» **EXERCISE**
Without pictures, repeat exactly the lines from the one containing "The image size is (832, 425)." through the end of the entries.

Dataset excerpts
☆ ☆ ☆ ☆ ☆ ☆ ☆
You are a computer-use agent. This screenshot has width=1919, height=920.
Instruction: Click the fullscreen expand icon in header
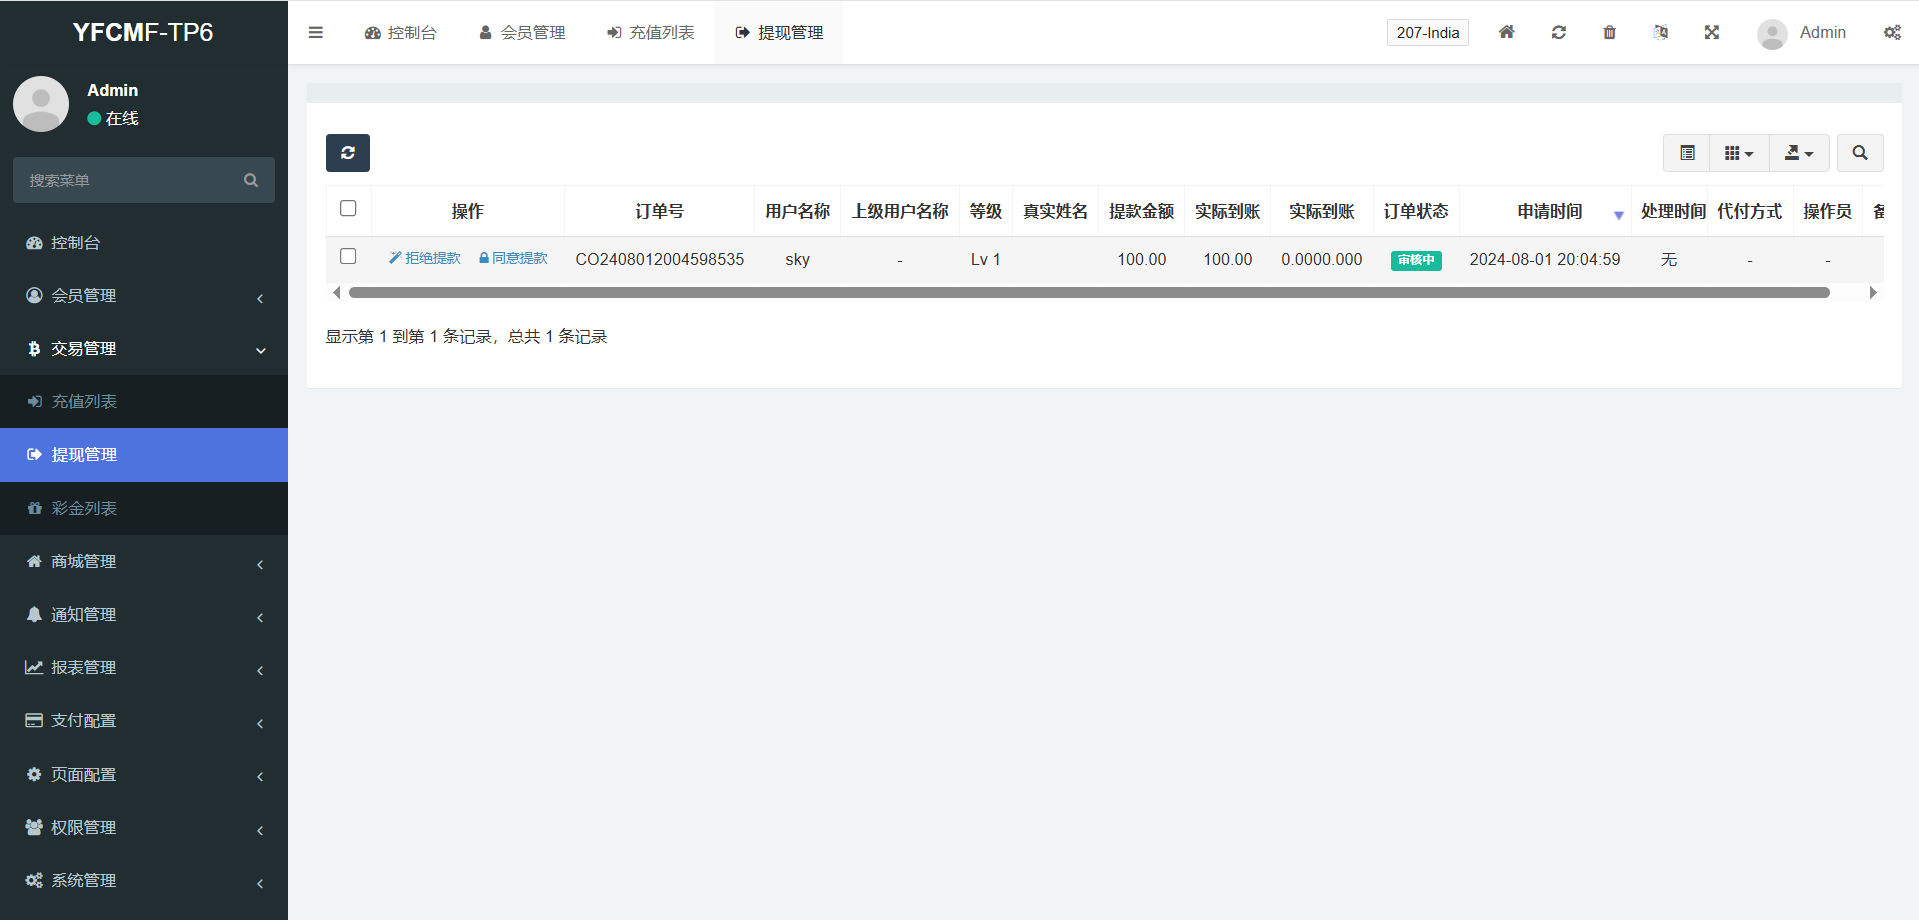point(1711,33)
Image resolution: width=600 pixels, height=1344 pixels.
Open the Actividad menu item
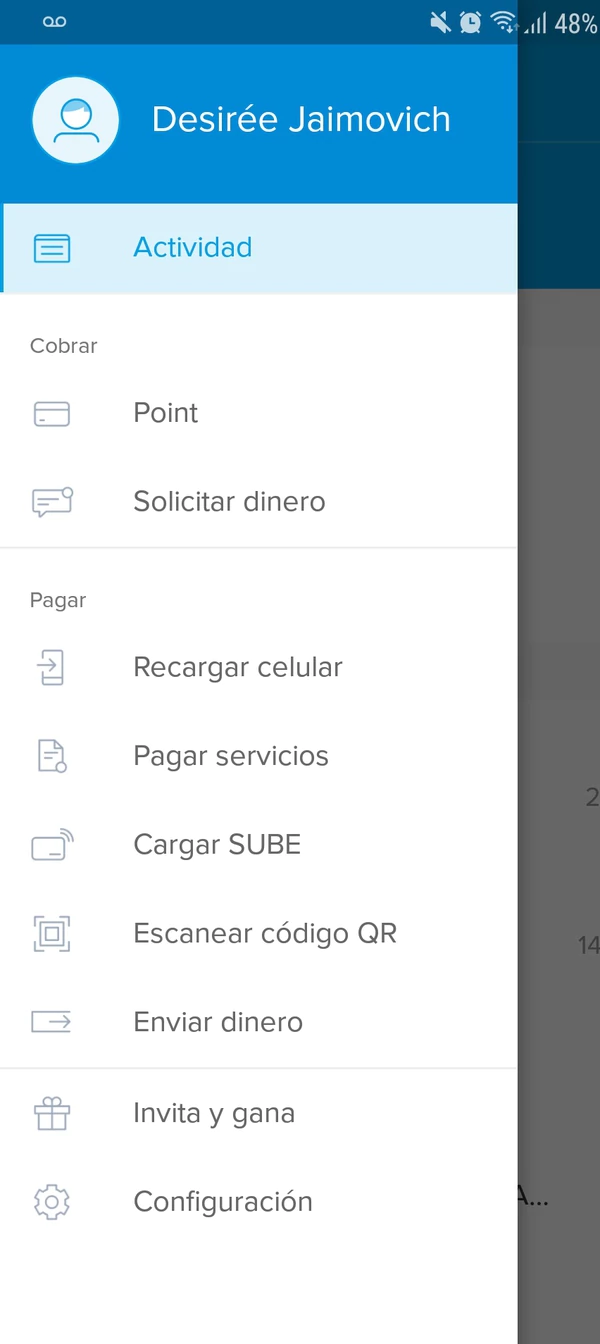[x=193, y=248]
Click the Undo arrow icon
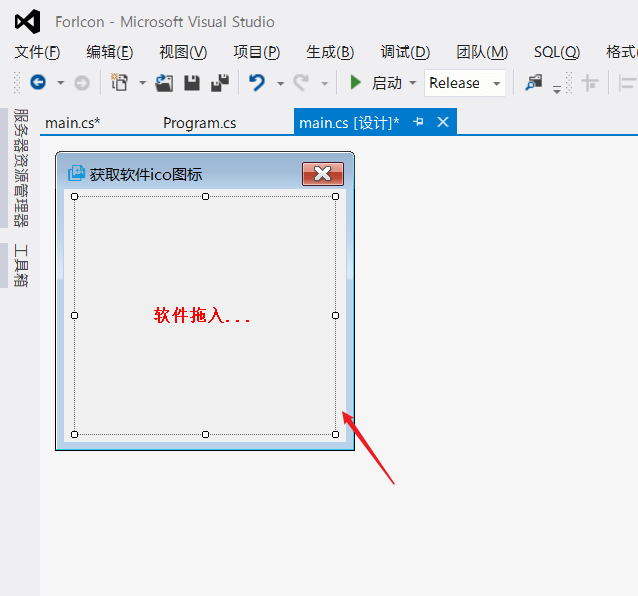This screenshot has height=596, width=638. pyautogui.click(x=257, y=83)
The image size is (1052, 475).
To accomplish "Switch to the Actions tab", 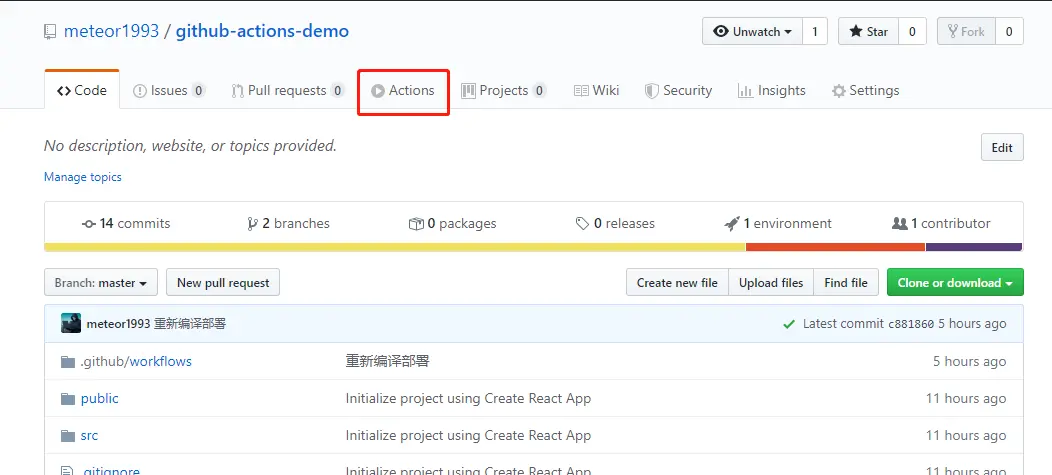I will [x=403, y=91].
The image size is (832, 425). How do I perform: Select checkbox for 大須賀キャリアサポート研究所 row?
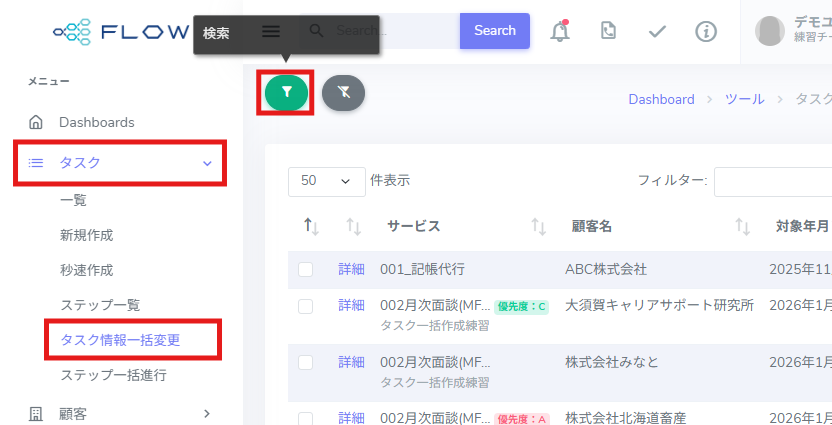pyautogui.click(x=305, y=306)
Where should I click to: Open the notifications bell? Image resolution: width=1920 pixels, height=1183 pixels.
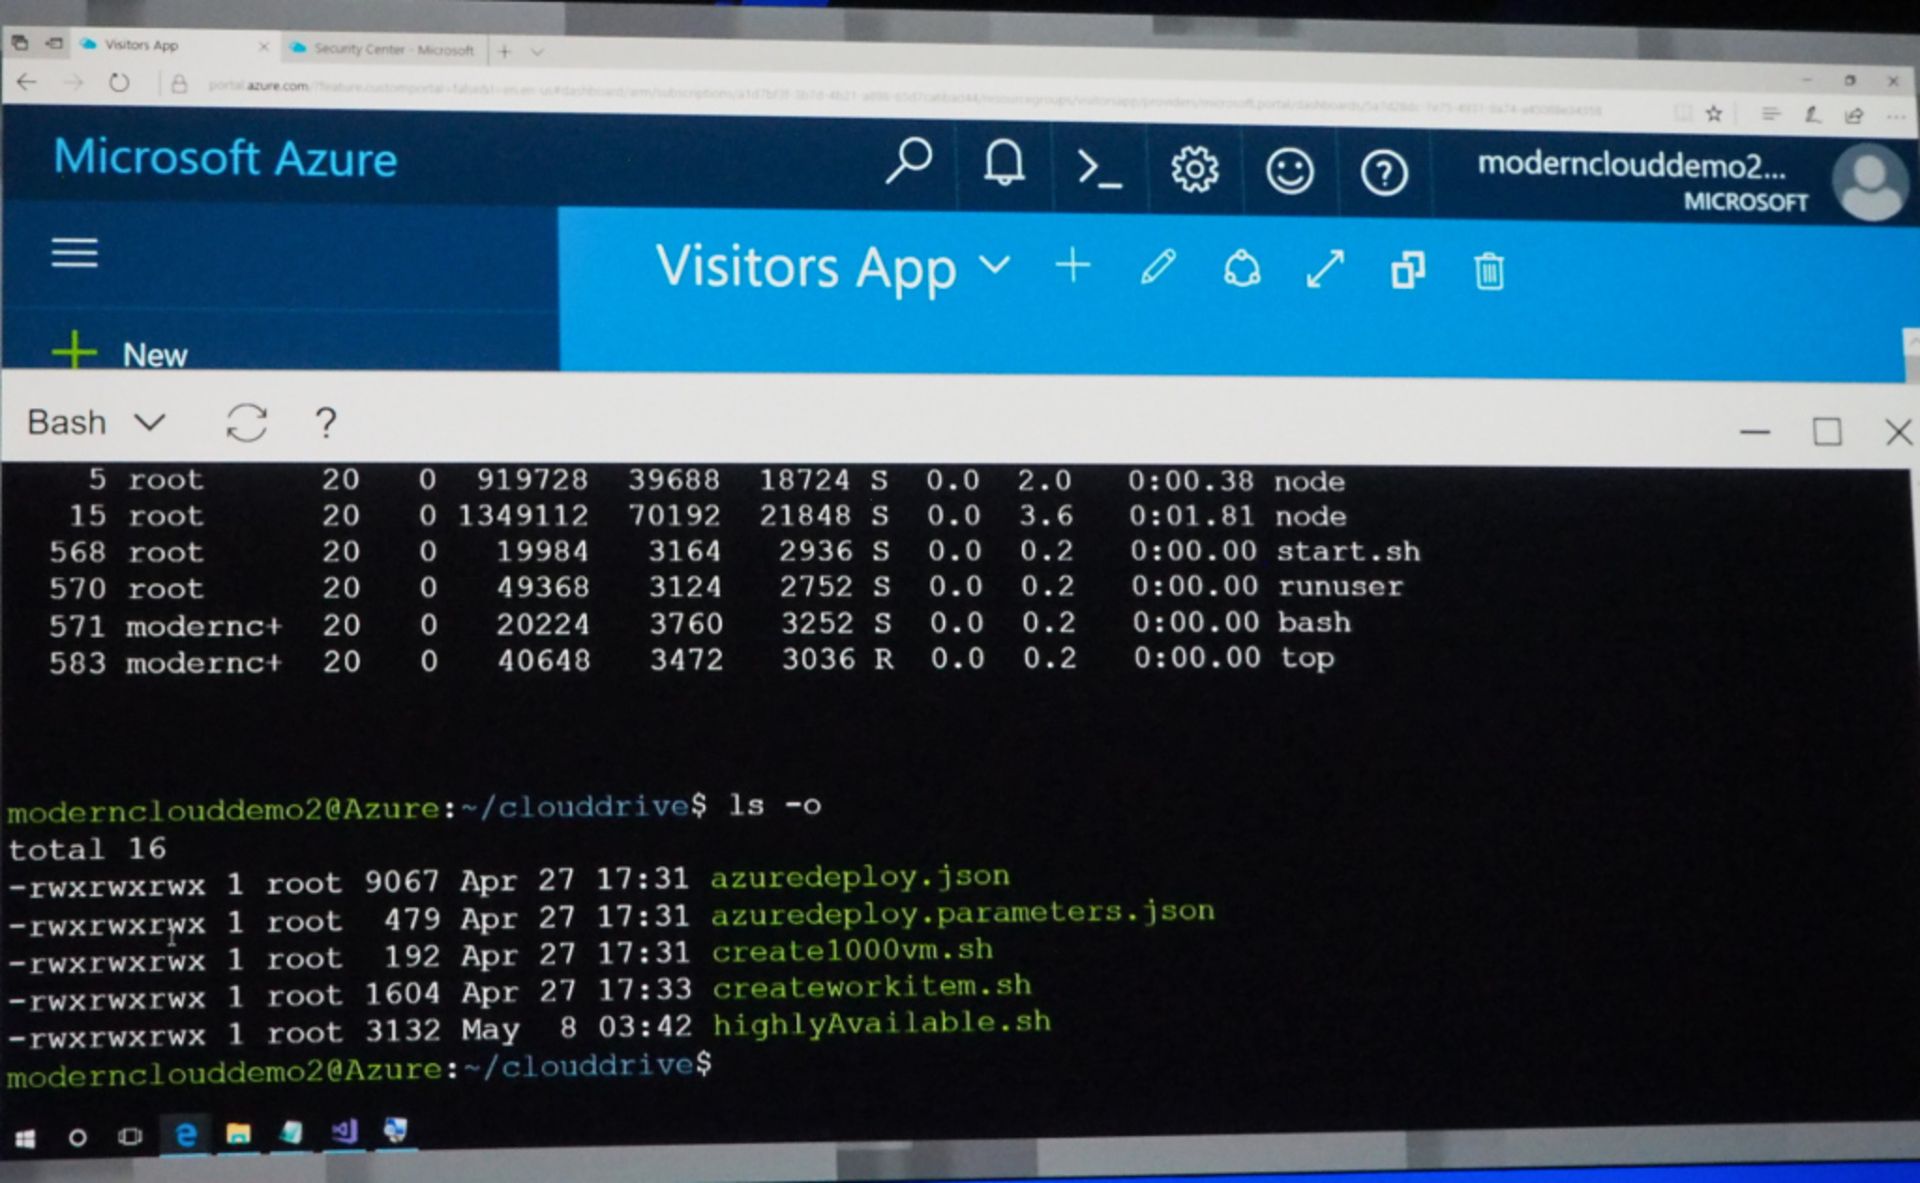[1003, 163]
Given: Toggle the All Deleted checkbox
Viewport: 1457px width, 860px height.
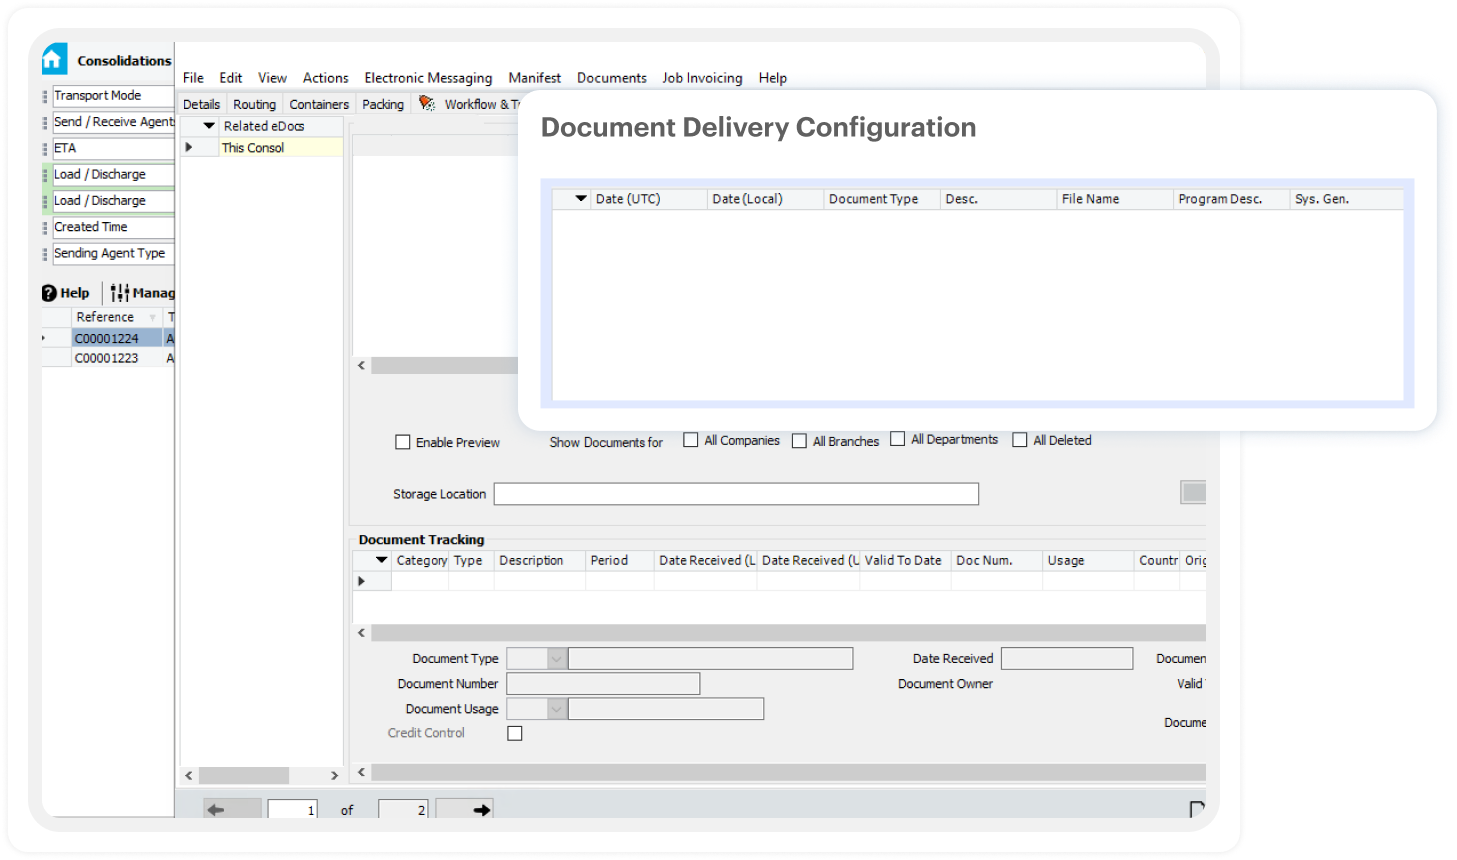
☆ ☆ ☆ ☆ ☆ ☆ ☆
» **REPLY TO THE EXERCISE**
The image size is (832, 425). How do I perform: Select checkbox for 大須賀キャリアサポート研究所 row?
pyautogui.click(x=305, y=306)
Where should I click to: Open the notifications bell? Image resolution: width=1920 pixels, height=1183 pixels.
[1003, 163]
Given: Toggle the All Deleted checkbox
Viewport: 1457px width, 860px height.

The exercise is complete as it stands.